ADPIPV4
ADPIPV4/4/CPCAR_TTL1_DROP
Message
ADPIPV4/4/CPCAR_TTL1_DROP: The number of packets sent to the CPU exceed the threshold [ULONG]. (Slot=[STRING], CPCARType=[STRING], DiscardPacketCount=[STRING], Reason="[STRING]")
Description
The device receives a large number of TTL-expired packets, which are then discarded because the packet rate exceeds CPCAR settings.
- Run the reset cpu-defend statistics command to clear statistics on packets sent to the CPU. Then the number of lost packets and the number of consecutive detection periods during which packet loss occurs are recalculated. If this command is run in a subsequent detection period after the log is generated, and the number of received TTL-expired packets exceeds 30,000 and packet loss occurs in the remaining time of the detection period, the log is printed every 10 minutes.

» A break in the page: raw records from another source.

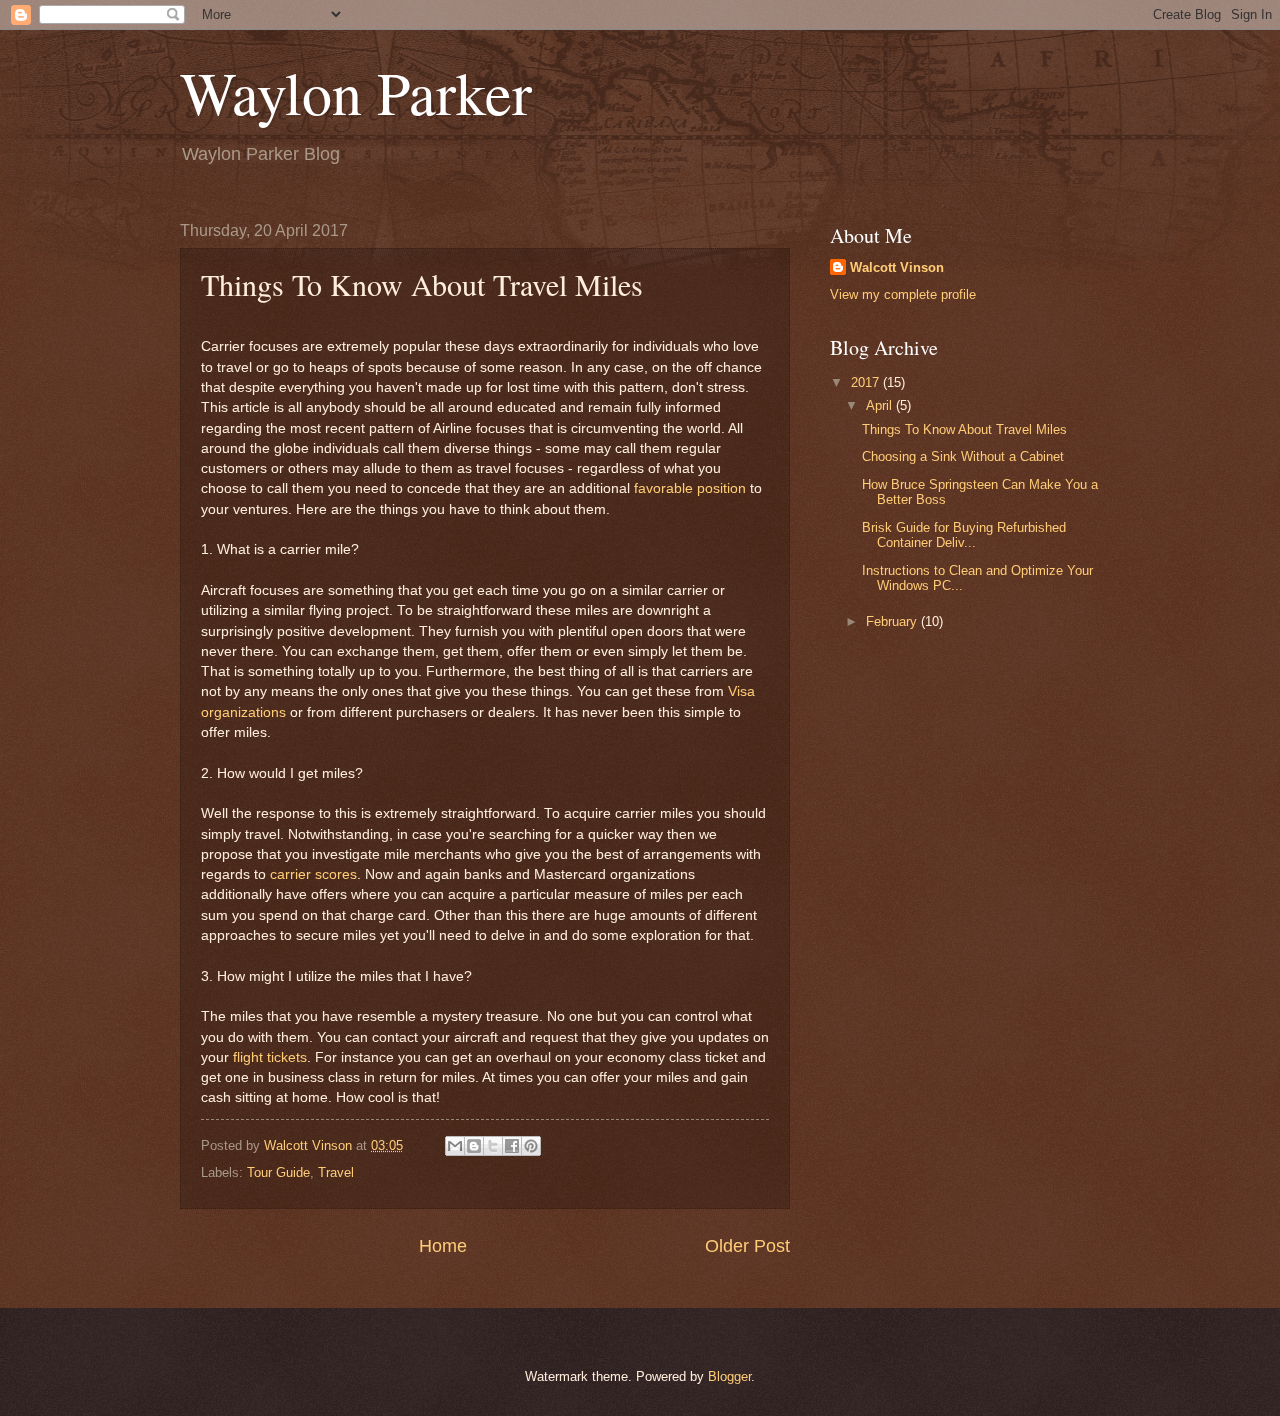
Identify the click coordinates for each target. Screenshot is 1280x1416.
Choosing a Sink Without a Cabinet (963, 456)
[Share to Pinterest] (531, 1146)
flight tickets (270, 1057)
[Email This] (455, 1146)
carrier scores (313, 874)
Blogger (729, 1376)
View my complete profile (903, 294)
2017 (867, 382)
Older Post (747, 1246)
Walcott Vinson (897, 267)
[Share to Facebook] (512, 1146)
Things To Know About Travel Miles (964, 429)
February (893, 621)
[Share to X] (493, 1146)
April (881, 405)
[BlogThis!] (474, 1146)
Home (443, 1246)
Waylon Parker (356, 92)
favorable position (690, 488)
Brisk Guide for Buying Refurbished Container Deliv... (964, 535)
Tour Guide (278, 1172)
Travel (336, 1172)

- After an active/standby switchover is performed, the number of lost packets and the number of consecutive detection periods during which packet loss occurs are recalculated.
Parameters
Parameter Name | Parameter Meaning |
---|---|
Slot |
Indicates the slot ID. |
CPCARType |
Indicates the CPCAR type.
|
DiscardPacketCount |
Indicates the number of discarded packets. |
Reason |
Indicates the reasons for packet discarding.
|
Possible Causes
Cause 1: A routing loop occurs on the network.
Cause 2: The device is attacked by TTL-expired packets.
Procedure
- Run the display cpu-defend statistics command in the user view multiple times to check whether the number of discarded TTL-expired packets continuously increases.

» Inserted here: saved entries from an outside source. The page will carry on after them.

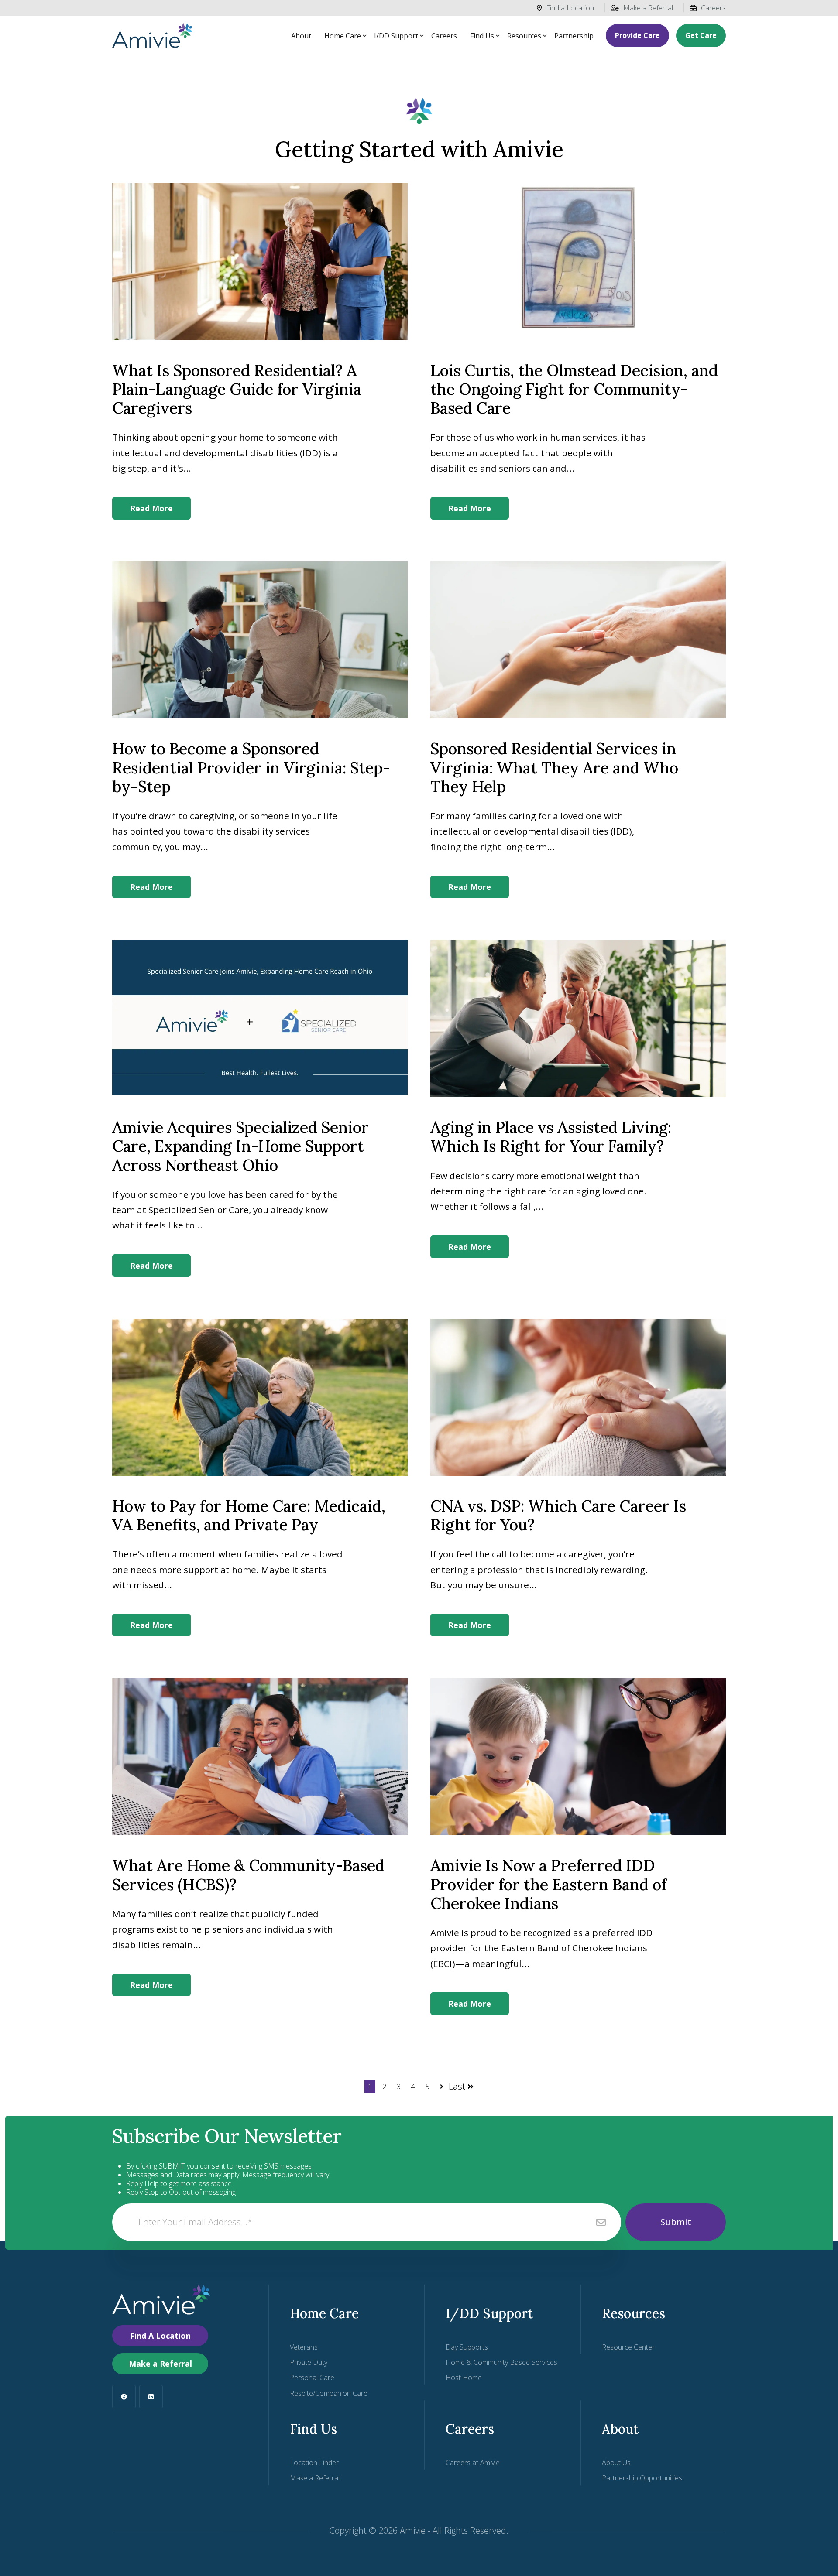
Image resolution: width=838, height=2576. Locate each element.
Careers (713, 8)
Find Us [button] (482, 36)
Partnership (574, 36)
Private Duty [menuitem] (308, 2362)
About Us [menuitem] (616, 2462)
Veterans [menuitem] (304, 2347)
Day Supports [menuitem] (467, 2347)
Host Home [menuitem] (464, 2377)
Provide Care (637, 35)
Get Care (701, 35)
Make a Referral (648, 8)
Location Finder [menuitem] (314, 2462)
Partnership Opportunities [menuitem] (642, 2478)
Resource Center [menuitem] (628, 2347)
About (301, 36)
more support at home (207, 1569)
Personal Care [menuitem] (312, 2377)
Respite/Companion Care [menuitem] (328, 2393)
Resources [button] (524, 36)
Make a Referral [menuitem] (315, 2478)
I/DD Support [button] (396, 36)
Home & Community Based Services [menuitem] (501, 2362)
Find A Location (160, 2335)
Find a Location (570, 8)
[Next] (440, 2086)
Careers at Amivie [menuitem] (473, 2462)
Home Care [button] (342, 36)
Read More (151, 508)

- If the number of discarded TTL-expired packets does not continuously increase and current services are normal, no action is required.
- If the number of discarded TTL-expired packets continuously increases, go to step 2.

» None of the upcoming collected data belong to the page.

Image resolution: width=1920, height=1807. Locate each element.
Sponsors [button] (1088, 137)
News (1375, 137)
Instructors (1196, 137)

- Check whether a routing loop occurs on the network. If so, eliminate the loop.
- Check whether the device is under an TTL-expired packet attack. If so, you are advised to configure the CPU attack defense policy to reduce the number of TTL-expired packets sent to the CPU and identify the attack source based on the source address and port information of attack packets.
- If the alarm persists after the routing loop and attack packets are removed, collect log information and configuration information, and then contact technical support personnel. You can collect diagnostic information using the display diagnostic-information command.